Important Considerations
Ensure your appraisal meets all IRS requirements to avoid deduction disallowance or penalties. Hiring a truly qualified appraiser with verifiable credentials is critical for compliance.
Keep detailed records and confirm the appraisal timing aligns with your tax filing. For investors, understanding asset valuation nuances can enhance your overall investment strategy and tax planning.
Final Words
A qualified appraisal is essential for substantiating tax-related valuations and must meet strict IRS standards. To ensure compliance and maximize your tax benefits, consult a certified appraiser experienced in your property type before filing your return.
Frequently Asked Questions
A qualified appraisal is a professional evaluation of property value prepared by a qualified appraiser following IRS guidelines and generally accepted appraisal standards.

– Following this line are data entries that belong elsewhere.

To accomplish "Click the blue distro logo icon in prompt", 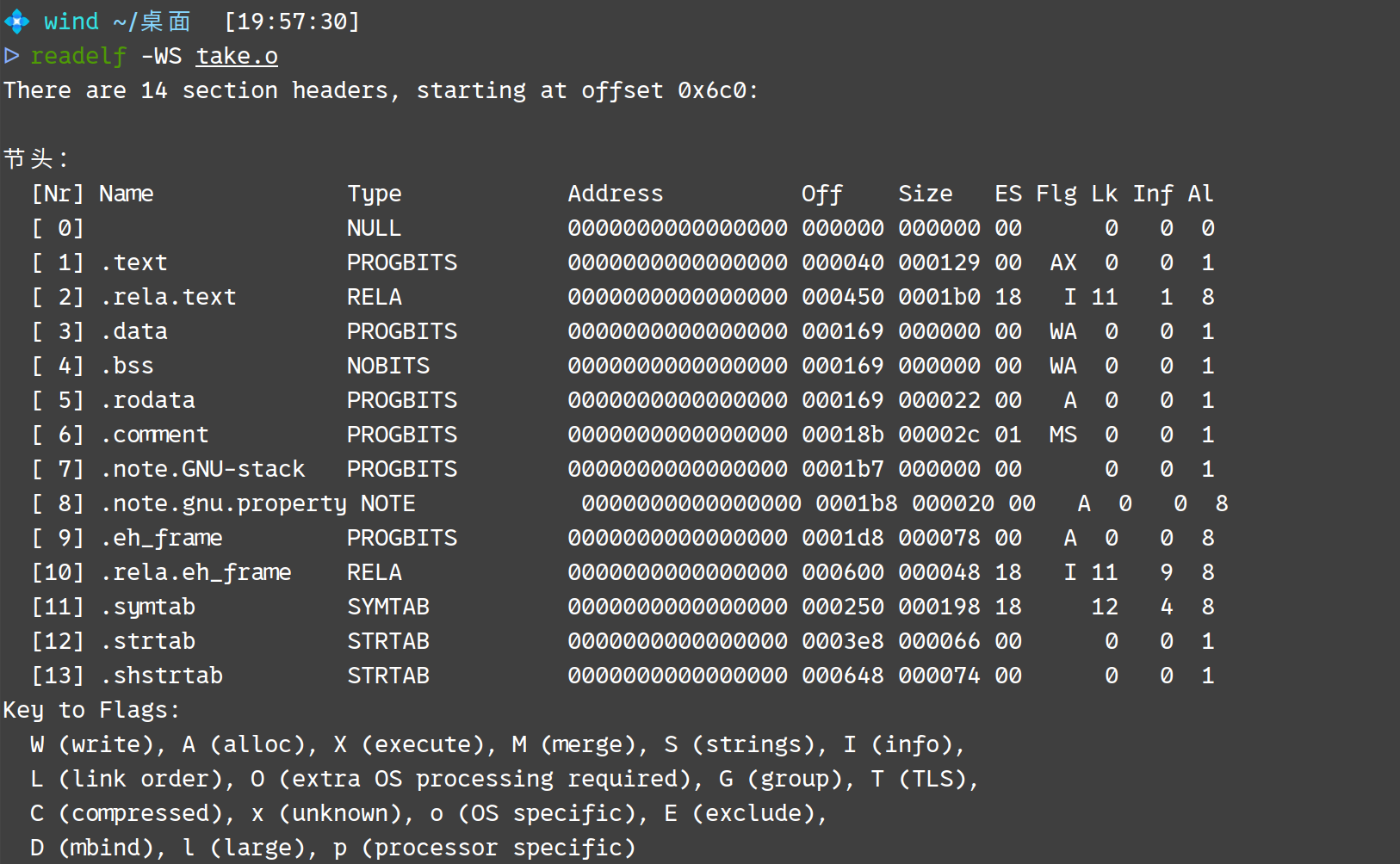I will pyautogui.click(x=17, y=22).
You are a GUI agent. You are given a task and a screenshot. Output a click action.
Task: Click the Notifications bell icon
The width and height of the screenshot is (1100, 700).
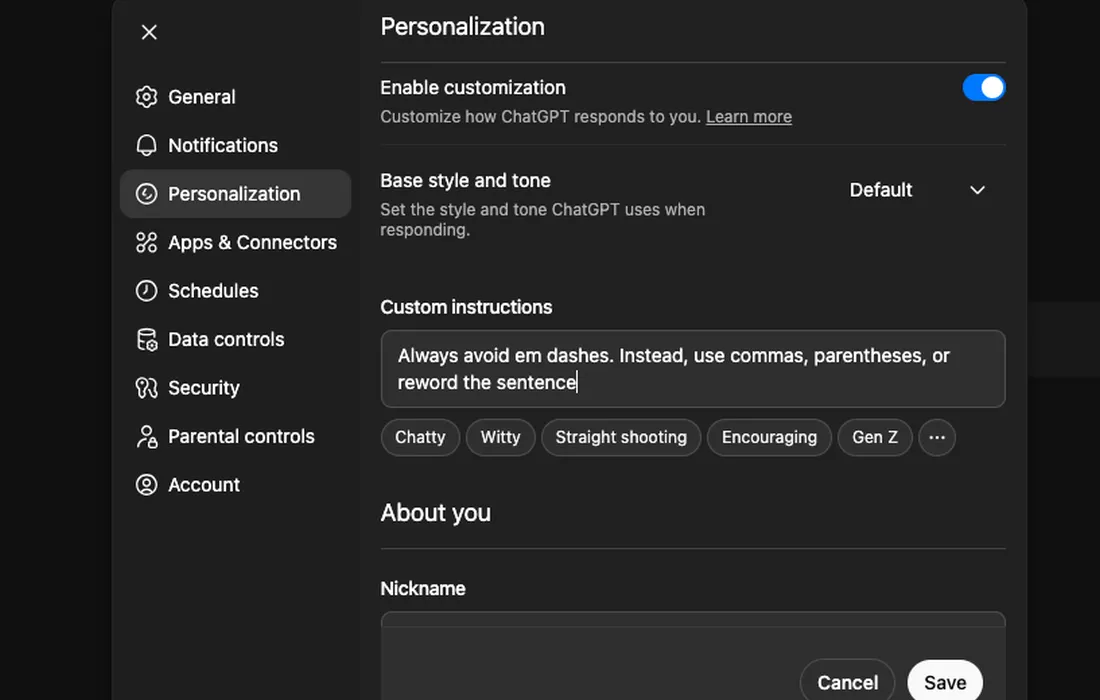147,145
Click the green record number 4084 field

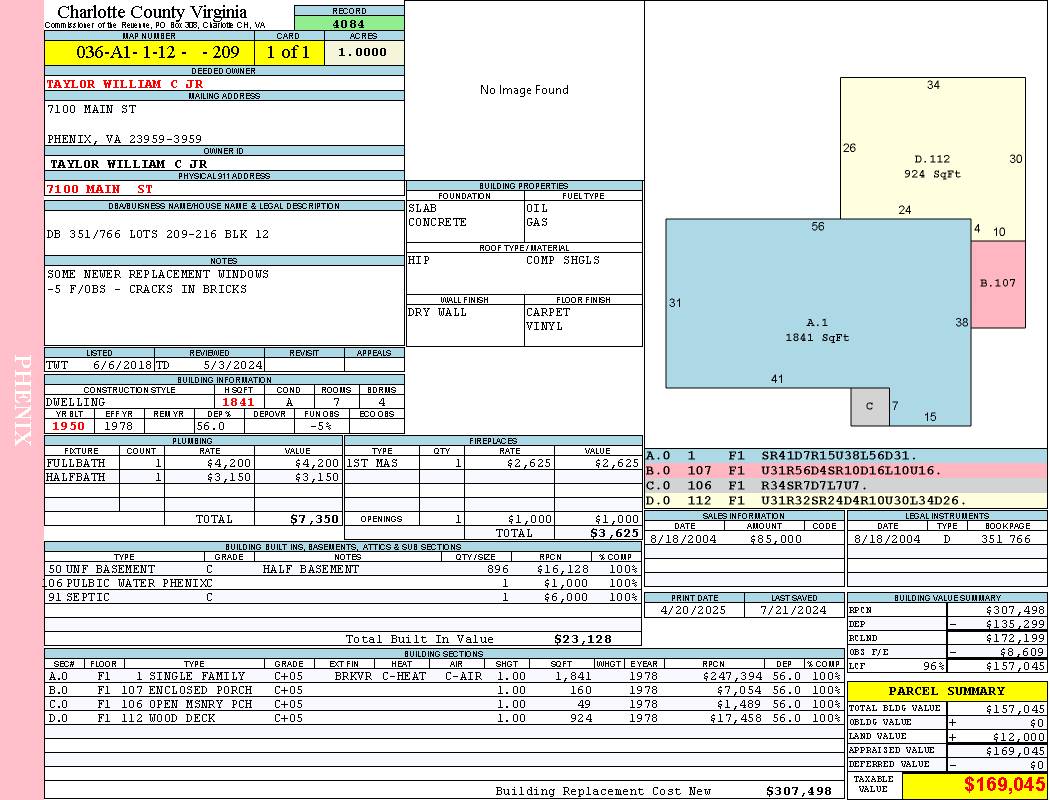(x=349, y=23)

It is primarily used to support charitable contributions, estate, and gift tax valuations.
A qualified appraiser must have relevant professional designations or education, experience in valuing the specific property type, regularly prepare appraisals for compensation, and must not have been prohibited from practicing before the IRS in the past three years.
A qualified appraisal must include a detailed property description, physical condition, contribution date, appraiser qualifications, statement of tax purpose, valuation date, appraised fair market value, and the valuation method used.
A qualified appraisal substantiates the fair market value of donated property, ensuring compliance with IRS requirements and allowing donors to claim appropriate tax deductions for their charitable contributions.
The appraisal must be signed and dated no earlier than 60 days before the contribution date and no later than the due date, including extensions, of the tax return on which the deduction is claimed.
No, only appraisers who meet specific IRS criteria—such as possessing recognized professional designations, relevant experience, and independence—can prepare a qualified appraisal.
Qualified appraisals must adhere to the Uniform Standards of Professional Appraisal Practice (USPAP), which set the principles and substance for conducting professional appraisals.